Featuring only Philip himself and actor Syamdas, two men, naked and confused inside a small, wet and uncomfortable space trade lines as they try to make sense of their situation.
Diametric opposites, the two men share their thoughts in rapid bursts: one monosyllabic and morose, the other much more curious and adventurous.
The central conflict is that old, familiar polarity: to stay or to go; to be or not to be (quite literally, as it turns out). The film plays with the conflict inside each person which yearns for the new and yet clings to the old. The conclusion of Men Derish certainly gives the audience something to think about.
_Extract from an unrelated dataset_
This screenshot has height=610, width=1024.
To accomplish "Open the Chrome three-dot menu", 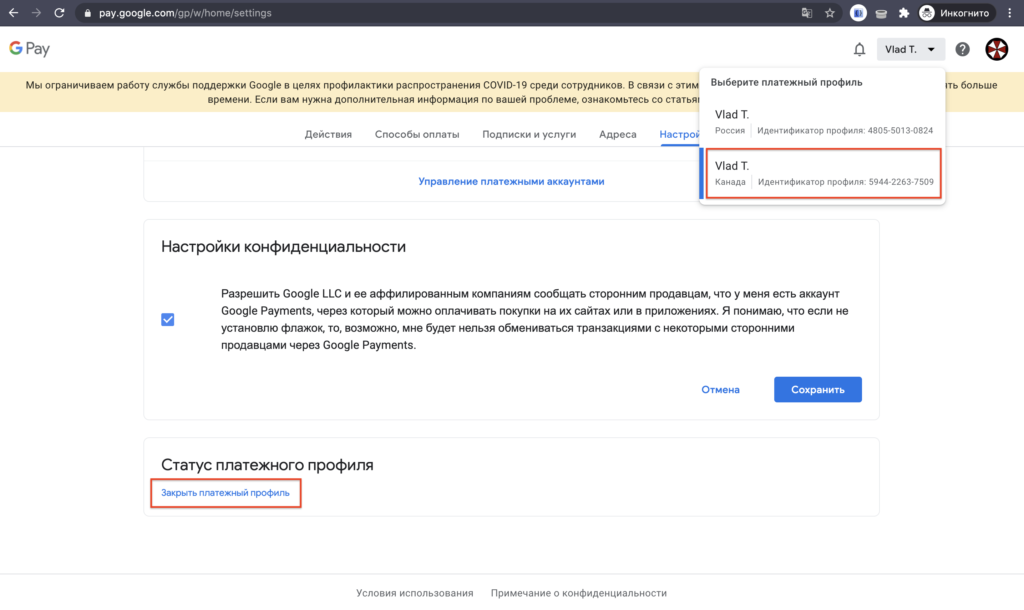I will (x=1010, y=13).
The dialogue feels like something straight out of a Samuel Beckett play: simple, opaque, cryptic lines that draw the audience in and invite you to spend four minutes attempting to unravel a mystery.
Or, you can choose not to focus on an idea so concrete as ‘what’s going on’ and simply enjoy the aesthetic being offered so captivatingly by Philip.
It’s tempting to speculate that the director picked up the fantastic lighting cues from Francis Ford Coppola’s Apocalypse Now (1979) – pure speculation, but audiences familiar with that film will doubtlessly recall the iconic meeting with Colonel Kurtz (Marlon Brando).
To sum up what’s so fascinating about Men Derish is challenging, not least because the movie’s length hardly leaves the audience any time for feel settled in before it’s over.
The film is prefaced by an Einstein quote intended to highlight the concept of relativity. Although its inclusion adds a level of intellectual intrigue, it does somewhat clash against the dreamlike space erected by Philip’s camera.
We, the audience, are thrown into this movie’s brief universe which tells more with images than it does with words. Einstein’s quote jars in its rationalisation of something which cannot be logically explored, but this is a minor point to labour.
The overall presentation of the Men Derish is highly enjoyable and thought-provoking. The film won a Silver Award at the North American Film Awards 2017, and that is a well-deserved accomplishment. More films of this quality from Philip are sure to follow.